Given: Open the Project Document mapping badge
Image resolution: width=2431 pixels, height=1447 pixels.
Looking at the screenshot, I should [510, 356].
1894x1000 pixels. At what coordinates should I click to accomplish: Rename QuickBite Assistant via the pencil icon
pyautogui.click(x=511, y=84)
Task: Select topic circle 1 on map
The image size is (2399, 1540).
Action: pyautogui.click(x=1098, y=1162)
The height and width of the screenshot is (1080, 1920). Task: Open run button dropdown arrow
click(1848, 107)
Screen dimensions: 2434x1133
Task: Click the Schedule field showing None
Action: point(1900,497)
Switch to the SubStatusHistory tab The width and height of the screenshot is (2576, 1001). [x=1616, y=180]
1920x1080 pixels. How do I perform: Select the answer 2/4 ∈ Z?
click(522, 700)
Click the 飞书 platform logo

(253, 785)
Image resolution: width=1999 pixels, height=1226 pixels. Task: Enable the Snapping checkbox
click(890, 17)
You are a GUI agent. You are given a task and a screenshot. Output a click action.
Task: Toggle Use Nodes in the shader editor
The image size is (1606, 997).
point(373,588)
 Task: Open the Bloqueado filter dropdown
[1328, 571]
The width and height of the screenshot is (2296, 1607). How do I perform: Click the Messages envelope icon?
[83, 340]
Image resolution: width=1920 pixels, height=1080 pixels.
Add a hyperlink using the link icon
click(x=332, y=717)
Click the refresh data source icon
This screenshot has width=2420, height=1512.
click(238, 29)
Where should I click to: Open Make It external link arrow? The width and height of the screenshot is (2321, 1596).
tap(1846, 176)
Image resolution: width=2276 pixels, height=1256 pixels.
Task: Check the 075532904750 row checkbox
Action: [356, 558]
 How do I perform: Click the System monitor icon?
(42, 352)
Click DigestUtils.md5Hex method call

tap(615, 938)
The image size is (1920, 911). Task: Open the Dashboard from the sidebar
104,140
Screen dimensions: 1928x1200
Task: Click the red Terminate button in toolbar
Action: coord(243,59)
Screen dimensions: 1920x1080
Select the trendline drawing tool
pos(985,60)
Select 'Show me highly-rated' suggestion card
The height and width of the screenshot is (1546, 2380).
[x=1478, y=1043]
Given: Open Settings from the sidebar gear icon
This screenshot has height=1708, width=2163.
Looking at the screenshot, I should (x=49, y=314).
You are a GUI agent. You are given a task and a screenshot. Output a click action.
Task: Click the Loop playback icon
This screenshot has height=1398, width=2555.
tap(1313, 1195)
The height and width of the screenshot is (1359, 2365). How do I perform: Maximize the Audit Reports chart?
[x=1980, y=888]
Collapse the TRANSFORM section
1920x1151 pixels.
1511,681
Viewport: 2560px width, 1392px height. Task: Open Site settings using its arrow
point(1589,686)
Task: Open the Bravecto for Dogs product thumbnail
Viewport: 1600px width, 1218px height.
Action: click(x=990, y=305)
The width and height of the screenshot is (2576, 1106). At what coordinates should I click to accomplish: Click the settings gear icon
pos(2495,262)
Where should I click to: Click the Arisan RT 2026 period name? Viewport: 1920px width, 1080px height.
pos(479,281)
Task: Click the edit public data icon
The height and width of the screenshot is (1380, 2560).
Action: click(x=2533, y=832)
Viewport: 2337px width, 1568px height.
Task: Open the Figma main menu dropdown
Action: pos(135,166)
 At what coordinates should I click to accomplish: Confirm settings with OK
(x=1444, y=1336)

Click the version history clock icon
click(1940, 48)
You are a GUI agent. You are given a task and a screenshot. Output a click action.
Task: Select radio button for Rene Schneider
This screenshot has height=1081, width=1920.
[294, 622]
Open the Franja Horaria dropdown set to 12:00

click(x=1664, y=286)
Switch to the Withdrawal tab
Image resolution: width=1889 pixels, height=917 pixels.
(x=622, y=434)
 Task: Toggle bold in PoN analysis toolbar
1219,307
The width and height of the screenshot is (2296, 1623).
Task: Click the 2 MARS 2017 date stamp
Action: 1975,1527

Exercise description: Transcribe the entries above word for word, from the first line through the line containing "Task: Select topic circle 1 on map", and nothing else.

Solution to the exercise:
Given: Open the Project Document mapping badge
Image resolution: width=2431 pixels, height=1447 pixels.
Looking at the screenshot, I should [510, 356].
1894x1000 pixels. At what coordinates should I click to accomplish: Rename QuickBite Assistant via the pencil icon
pyautogui.click(x=511, y=84)
Task: Select topic circle 1 on map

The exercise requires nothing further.